Her first ministry was in education. She taught middle-school students at Zanesville St. Thomas Aquinas, Lancaster St. Mary and Columbus Christ the King schools and in Brooklyn at various times in the 1970s and ’80s. She also was an assistant principal in the New York City borough of Queens and a school administrator in Connecticut.
She later served as a residence hall rector at Notre Dame and campus ministry director at Albertus Magnus College in New Haven, Connecticut. After completing her studies at the Aquinas Institute in 2008, she joined the RENEW International pastoral services team, training lay leaders for small Christian communities in U.S. dioceses for five years.
In 2014, she was asked to help develop the Peace Center, a ministry of the Dominican Sisters of Peace, a congregation formed by the merger of the Sisters of St. Mary of the Springs and seven other Dominican congregations in 2009.

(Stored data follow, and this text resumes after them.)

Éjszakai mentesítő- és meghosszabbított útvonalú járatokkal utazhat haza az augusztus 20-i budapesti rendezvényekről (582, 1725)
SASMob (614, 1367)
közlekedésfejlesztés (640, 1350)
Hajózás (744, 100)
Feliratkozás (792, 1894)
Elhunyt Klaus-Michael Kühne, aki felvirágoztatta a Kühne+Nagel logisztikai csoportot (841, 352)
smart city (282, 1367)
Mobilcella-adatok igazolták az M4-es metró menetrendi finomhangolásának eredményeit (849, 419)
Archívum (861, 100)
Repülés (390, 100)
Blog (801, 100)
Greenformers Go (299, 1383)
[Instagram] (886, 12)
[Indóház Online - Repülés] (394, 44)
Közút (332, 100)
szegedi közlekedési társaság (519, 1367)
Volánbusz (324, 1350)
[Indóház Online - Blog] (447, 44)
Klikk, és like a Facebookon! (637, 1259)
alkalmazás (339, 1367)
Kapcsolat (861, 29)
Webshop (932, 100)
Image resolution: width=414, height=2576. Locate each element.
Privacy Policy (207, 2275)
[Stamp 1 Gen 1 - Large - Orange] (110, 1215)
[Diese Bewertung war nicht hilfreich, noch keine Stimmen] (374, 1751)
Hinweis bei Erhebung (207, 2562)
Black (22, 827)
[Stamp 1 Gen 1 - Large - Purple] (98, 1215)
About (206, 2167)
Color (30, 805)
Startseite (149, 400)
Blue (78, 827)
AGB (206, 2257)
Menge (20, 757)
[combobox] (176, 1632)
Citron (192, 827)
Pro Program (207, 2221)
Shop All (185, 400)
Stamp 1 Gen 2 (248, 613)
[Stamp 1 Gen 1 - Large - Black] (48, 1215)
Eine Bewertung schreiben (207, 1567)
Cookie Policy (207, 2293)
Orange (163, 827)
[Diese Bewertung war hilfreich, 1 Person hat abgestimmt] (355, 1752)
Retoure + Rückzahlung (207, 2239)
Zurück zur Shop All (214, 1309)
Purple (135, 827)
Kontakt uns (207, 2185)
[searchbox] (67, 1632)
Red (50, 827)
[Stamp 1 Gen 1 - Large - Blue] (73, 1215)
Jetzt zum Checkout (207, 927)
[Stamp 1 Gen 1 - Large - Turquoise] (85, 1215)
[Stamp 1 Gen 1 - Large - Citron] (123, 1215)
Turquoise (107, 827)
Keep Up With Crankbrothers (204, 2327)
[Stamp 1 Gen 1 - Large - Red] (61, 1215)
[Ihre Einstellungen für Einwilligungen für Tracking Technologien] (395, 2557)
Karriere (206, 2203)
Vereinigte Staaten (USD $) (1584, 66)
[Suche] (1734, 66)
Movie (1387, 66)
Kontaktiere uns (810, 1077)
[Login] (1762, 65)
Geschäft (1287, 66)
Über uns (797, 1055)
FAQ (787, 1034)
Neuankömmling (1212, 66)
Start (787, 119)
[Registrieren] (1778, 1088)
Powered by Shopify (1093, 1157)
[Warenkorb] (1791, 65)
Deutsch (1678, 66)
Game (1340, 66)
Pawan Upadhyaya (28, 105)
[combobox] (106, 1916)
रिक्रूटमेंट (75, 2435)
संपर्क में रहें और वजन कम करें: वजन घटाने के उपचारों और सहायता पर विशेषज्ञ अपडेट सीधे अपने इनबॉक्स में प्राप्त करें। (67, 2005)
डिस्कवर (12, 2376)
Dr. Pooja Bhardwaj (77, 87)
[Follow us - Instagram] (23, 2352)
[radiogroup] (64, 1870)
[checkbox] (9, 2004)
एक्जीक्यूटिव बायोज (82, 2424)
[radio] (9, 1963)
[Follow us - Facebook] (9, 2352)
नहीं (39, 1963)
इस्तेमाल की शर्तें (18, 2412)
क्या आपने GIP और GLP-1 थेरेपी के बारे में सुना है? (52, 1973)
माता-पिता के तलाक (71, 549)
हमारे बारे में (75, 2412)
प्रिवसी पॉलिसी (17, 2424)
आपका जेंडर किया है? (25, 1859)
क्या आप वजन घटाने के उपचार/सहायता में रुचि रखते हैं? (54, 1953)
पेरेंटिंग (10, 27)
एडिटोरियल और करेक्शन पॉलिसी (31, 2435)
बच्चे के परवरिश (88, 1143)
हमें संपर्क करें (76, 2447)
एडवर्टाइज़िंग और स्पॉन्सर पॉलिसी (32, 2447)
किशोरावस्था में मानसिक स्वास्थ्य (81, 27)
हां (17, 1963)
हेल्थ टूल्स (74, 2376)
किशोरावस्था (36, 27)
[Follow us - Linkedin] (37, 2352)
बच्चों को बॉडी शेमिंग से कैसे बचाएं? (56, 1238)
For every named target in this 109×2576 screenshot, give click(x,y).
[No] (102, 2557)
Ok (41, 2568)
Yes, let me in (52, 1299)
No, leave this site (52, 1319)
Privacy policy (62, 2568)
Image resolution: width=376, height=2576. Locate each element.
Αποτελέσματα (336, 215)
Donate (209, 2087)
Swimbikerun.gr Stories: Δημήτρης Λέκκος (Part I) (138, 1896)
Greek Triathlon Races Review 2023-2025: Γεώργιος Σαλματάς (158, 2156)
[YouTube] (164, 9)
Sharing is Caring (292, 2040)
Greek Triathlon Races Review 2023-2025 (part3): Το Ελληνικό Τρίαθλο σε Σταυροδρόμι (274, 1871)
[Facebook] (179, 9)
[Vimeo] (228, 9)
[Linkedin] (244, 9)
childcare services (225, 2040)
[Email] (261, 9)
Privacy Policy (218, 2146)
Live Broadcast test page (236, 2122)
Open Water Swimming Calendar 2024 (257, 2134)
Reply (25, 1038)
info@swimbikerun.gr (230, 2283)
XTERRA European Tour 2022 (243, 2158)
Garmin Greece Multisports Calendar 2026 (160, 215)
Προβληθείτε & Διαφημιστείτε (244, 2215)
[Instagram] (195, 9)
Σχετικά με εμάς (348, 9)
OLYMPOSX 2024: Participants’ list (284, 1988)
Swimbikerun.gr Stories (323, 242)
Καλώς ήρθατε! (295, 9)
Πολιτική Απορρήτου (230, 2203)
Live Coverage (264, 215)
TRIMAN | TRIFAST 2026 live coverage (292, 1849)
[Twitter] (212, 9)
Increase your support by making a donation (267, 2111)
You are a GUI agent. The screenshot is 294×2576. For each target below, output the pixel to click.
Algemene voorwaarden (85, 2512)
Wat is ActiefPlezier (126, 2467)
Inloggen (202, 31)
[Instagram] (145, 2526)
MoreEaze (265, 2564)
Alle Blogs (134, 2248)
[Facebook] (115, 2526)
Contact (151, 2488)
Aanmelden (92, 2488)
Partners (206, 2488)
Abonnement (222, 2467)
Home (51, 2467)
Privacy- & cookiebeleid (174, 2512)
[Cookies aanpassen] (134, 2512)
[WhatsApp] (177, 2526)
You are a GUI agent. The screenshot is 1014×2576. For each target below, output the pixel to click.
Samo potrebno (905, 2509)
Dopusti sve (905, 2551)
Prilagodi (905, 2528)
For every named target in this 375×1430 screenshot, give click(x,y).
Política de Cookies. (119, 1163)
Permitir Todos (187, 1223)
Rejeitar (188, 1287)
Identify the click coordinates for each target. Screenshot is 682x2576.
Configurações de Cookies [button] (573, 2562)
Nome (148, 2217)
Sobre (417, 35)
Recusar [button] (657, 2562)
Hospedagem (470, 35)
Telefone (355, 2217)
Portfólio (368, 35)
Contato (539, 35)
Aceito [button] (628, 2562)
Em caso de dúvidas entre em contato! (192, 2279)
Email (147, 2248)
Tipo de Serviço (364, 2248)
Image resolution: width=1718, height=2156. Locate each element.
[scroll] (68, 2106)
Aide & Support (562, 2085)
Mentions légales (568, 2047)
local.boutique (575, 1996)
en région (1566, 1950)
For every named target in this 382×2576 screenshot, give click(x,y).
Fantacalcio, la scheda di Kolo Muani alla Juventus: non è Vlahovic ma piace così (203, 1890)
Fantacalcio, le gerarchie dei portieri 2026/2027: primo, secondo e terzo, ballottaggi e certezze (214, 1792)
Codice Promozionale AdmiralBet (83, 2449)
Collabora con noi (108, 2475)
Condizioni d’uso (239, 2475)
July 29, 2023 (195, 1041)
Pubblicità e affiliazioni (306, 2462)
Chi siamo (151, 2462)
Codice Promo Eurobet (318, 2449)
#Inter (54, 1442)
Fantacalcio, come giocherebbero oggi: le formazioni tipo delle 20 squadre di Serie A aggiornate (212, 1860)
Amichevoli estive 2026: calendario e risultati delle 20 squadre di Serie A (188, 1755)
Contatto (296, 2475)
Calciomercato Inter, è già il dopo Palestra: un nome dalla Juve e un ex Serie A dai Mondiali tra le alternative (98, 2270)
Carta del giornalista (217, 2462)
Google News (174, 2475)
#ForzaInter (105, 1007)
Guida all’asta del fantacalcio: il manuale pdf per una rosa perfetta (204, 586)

The center was created after meetings with residents to determine the best way to serve the population of the Gert Town area of New Orleans as they struggled to recover from the long-term effects of Hurricane Katrina and systemic poverty.
In New Orleans, she has seen hurricanes, floods and the COVID-19 pandemic. She also has seen young people grow from awkward primary-schoolers to confident high school students and been part of a caring, compassionate community through the Peace Center.
“As Dominicans, we seek ways to educate for peace, seek the truth when the peace is broken and look for solutions to repair the breaks,” she said. “The Peace Center sits in the middle of it all, opens its doors and welcomes the people, young and old, to find some peace for themselves.”